You can’t raise the constitutional question in the lower courts, so you can’t appeal it to the Supreme Court. Maybe “reconciliation” doesn’t actually mean considering the Indigenous point of view? It seems like a pretty flexible concept, as long as it’s bending in favour of “the broader society.”
The SCC, in Paul, 2003, confirmed that a native man cannot cut a few trees to finish building his house. Four trees, which his community had approved when he asked about it. The court confirmed that BC’s Forestry Appeals Board was completely qualified to handle the matter of Aboriginal title arising in that case. Then the SCC decided in 2015 that a regional district was well within its right to approve logging out an area full of culturally modified trees: the manager had considered everything, and made a good decision. The Minister also made a good decision in Ktunaxa, 2017, apparently: the Kootenay People’s sacred mountain – center of their spiritual life and home of the Grizzly Spirit – was not sufficiently important to deny the local economy its ski resort.
But we don’t have a nickel for every time a judge wiped out a key area of Indigenous culture, language, law, and heritage. The politicians, judges, and their friends have that – times many billion.
So we must end here, with this key reflection:
The colonial courts don’t have jurisdiction over people who never joined with Canada; never made any treaty or constructive arrangement to be governed; and never sold their land.
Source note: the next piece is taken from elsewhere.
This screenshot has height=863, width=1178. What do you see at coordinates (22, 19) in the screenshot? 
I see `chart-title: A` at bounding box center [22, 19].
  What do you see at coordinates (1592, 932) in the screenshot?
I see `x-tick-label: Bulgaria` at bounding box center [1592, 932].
And Canada’s courts are not impartial: they are squarely on the side of the crown, a portrait of which is in every court room.
So there aren’t going to be any fair trials where they are concerned, not around here. Not even constitutional rights: just “reconciliation.” We’ll find out what that is on a case by case basis, apparently, as Aboriginal rights are squared away to complement the Canadian plans.
Thank you very much for reading. Takem i nsnukw’nukw’a.